-- Materials provided follows --
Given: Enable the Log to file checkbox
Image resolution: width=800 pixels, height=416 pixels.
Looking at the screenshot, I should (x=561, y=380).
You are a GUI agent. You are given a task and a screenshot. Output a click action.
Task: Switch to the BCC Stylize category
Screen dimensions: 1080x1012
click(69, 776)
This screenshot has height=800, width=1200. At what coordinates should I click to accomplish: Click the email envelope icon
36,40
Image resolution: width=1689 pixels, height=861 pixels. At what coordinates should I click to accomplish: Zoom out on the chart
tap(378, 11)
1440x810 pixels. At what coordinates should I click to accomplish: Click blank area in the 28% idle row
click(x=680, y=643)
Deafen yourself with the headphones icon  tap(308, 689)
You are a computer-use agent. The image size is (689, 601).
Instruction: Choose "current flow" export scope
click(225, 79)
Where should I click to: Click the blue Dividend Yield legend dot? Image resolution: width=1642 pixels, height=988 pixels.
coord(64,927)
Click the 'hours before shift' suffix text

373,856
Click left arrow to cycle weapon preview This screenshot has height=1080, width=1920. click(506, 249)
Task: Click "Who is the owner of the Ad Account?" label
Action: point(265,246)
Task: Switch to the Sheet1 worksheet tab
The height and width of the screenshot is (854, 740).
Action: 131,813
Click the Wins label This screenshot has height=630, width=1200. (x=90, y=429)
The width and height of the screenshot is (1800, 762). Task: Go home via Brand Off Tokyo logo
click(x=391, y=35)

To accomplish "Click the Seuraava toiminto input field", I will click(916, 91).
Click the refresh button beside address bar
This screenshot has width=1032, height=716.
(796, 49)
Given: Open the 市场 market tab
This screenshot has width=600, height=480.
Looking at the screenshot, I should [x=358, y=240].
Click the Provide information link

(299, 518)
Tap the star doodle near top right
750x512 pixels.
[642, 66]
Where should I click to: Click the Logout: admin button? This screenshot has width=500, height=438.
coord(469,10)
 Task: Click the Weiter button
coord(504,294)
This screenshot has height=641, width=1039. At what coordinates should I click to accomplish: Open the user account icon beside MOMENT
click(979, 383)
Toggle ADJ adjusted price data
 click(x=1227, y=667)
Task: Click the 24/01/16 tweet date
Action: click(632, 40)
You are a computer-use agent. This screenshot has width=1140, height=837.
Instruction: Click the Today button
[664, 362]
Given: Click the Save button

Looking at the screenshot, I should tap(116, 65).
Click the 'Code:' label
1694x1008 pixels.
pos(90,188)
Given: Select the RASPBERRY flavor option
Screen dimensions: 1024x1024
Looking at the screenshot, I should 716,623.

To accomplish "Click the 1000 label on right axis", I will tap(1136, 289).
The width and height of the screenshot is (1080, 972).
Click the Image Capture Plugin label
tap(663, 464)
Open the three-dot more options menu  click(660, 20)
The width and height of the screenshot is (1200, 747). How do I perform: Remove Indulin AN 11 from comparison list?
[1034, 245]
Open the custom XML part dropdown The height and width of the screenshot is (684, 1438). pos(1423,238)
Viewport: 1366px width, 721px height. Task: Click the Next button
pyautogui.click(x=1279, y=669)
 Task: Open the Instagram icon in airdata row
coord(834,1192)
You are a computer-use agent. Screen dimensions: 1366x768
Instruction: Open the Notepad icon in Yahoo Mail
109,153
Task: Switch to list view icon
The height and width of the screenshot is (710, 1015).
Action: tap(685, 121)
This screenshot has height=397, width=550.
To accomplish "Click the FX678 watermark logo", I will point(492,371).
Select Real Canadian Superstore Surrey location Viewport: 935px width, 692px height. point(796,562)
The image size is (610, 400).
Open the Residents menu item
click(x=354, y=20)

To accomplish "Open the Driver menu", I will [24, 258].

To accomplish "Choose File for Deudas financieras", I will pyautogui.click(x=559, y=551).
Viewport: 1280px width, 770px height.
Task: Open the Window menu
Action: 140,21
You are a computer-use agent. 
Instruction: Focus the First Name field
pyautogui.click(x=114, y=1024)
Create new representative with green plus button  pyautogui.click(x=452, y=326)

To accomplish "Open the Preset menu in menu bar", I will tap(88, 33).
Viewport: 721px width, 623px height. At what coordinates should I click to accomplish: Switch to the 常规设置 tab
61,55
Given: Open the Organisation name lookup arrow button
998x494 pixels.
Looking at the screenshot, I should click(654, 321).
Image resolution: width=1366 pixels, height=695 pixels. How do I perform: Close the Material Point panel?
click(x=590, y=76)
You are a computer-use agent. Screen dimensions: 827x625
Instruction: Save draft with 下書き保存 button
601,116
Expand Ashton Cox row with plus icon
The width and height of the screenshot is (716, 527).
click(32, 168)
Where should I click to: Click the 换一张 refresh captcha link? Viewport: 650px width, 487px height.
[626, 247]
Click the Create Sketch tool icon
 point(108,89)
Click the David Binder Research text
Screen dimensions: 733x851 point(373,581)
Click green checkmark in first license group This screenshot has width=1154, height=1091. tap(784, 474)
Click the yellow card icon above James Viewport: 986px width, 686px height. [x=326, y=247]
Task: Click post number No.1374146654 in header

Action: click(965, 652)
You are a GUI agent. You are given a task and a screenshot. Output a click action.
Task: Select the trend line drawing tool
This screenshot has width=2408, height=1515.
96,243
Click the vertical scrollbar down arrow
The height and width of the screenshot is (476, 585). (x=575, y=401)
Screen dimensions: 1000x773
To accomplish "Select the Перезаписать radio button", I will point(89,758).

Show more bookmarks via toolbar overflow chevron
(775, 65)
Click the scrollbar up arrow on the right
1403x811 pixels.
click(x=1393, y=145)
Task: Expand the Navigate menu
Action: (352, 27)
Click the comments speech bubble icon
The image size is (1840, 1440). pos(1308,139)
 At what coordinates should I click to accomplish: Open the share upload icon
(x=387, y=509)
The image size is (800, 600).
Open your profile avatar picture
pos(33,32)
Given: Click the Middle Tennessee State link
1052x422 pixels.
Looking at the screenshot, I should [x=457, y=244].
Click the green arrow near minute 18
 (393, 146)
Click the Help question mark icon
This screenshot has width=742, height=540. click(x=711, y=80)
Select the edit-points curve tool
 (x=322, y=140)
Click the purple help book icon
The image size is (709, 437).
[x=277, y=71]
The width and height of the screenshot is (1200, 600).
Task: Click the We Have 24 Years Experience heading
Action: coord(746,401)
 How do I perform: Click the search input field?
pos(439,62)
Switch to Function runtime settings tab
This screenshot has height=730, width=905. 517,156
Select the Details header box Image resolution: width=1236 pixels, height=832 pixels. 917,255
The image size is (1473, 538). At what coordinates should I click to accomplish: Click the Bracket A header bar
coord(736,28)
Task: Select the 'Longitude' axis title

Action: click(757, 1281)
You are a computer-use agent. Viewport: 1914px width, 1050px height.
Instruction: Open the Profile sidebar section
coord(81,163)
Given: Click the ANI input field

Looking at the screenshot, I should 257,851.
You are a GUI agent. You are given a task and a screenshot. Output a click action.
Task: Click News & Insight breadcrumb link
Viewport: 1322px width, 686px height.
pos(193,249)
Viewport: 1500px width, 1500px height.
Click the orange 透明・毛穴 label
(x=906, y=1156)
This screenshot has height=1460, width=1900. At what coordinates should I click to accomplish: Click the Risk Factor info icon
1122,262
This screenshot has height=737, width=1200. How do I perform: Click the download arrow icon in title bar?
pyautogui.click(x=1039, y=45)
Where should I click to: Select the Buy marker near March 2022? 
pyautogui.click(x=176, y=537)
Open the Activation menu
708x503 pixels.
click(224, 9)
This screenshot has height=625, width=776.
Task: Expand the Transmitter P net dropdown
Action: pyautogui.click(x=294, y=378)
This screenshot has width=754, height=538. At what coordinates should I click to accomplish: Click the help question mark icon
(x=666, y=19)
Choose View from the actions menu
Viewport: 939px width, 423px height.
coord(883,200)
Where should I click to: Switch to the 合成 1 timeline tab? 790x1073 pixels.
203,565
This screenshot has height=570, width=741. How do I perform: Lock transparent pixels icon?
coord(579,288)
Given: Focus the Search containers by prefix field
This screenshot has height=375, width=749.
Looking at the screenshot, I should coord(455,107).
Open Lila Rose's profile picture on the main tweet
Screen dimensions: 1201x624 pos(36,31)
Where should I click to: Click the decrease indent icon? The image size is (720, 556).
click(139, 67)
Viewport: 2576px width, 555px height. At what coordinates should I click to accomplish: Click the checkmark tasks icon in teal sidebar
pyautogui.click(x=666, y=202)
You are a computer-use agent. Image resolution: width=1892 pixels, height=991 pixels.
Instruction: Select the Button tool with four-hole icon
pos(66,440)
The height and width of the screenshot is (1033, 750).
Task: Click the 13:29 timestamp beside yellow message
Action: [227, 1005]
-- Materials provided concluded --
• [What needs to be done] Reproduce each line of the material that mentions "computer".

• [Written response]
You are a computer-use agent. The image size is (689, 601).
You are a computer-use agent. This screenshot has width=1140, height=837.
You are a computer-use agent. Screen dimensions: 1366x768
You are a computer-use agent. 
You are a computer-use agent. Screen dimensions: 827x625
You are a computer-use agent. Viewport: 1914px width, 1050px height.
You are a computer-use agent. Image resolution: width=1892 pixels, height=991 pixels.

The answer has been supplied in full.